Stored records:
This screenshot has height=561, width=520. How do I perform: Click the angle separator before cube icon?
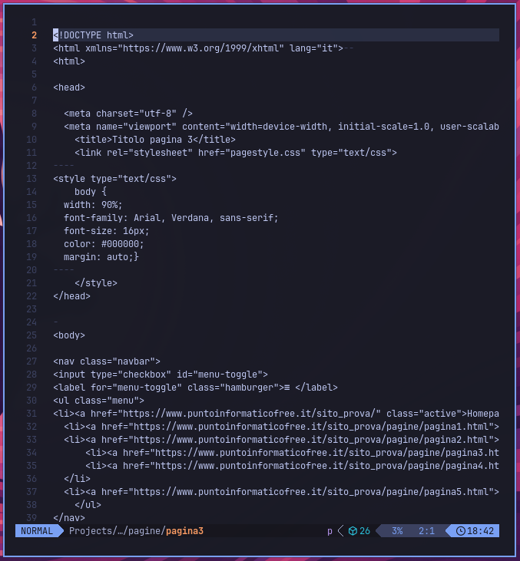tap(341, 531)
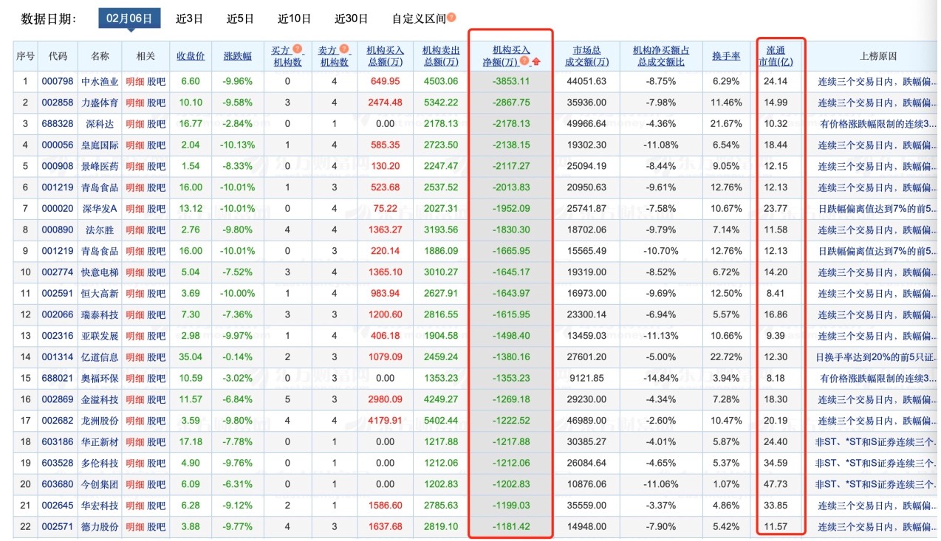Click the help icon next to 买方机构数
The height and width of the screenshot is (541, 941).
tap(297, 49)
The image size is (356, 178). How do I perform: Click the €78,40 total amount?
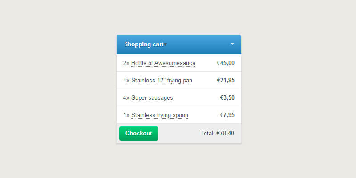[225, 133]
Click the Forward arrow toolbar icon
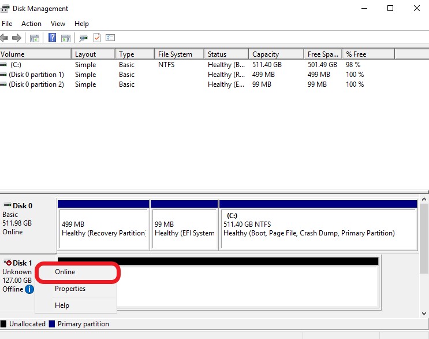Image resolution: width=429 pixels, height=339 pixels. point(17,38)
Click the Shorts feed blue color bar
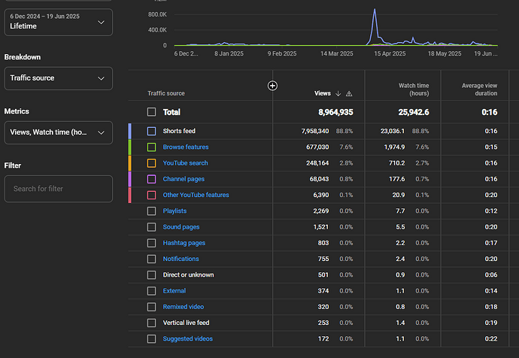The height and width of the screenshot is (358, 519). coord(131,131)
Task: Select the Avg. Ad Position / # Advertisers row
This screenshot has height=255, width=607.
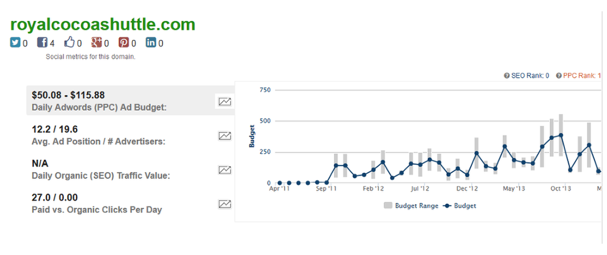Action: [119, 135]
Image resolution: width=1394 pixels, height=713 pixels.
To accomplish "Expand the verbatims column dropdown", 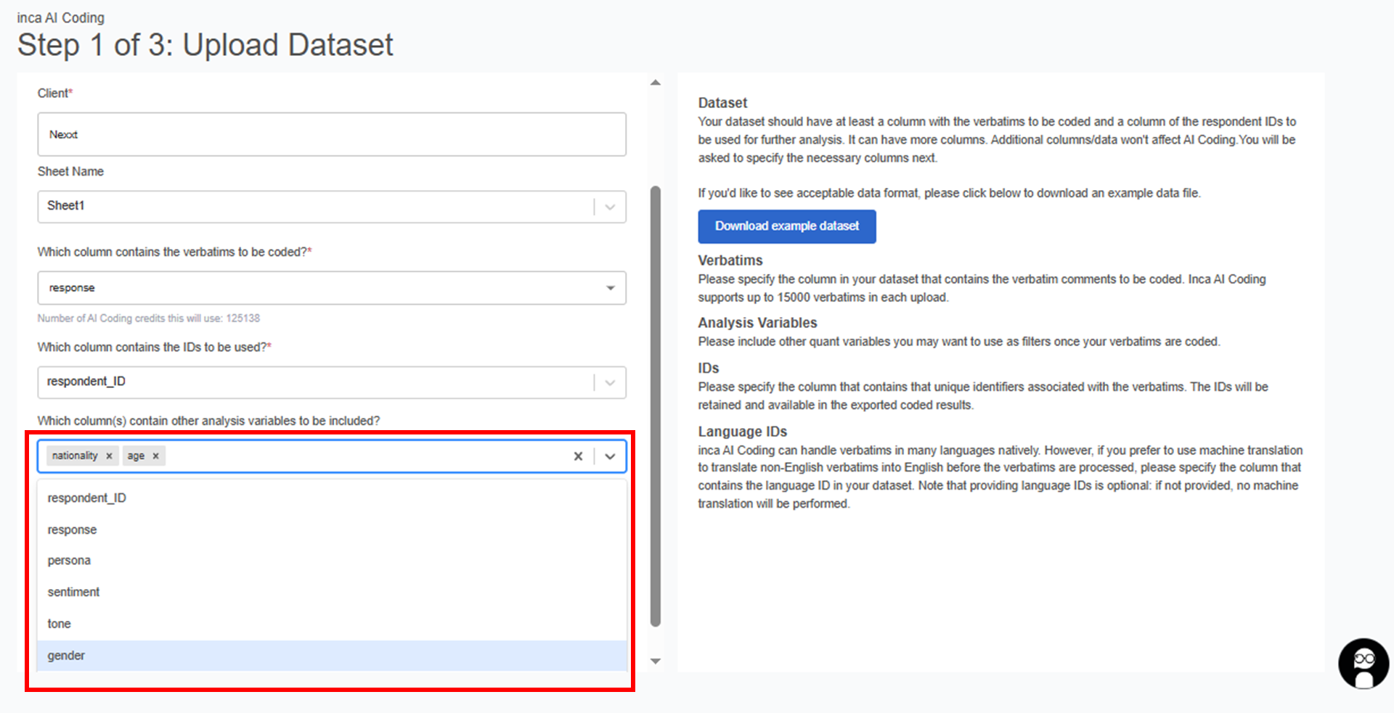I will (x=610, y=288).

| What is required |
Retype only the lines above from the one with "Click the Forward arrow toolbar icon" through the one with "Task: Select the", exactly and with both ends. Images stay out.

| Response below |
Click the Forward arrow toolbar icon
Image resolution: width=429 pixels, height=339 pixels. point(17,38)
Click the Shorts feed blue color bar
The height and width of the screenshot is (358, 519). coord(131,131)
Task: Select the Avg. Ad Position / # Advertisers row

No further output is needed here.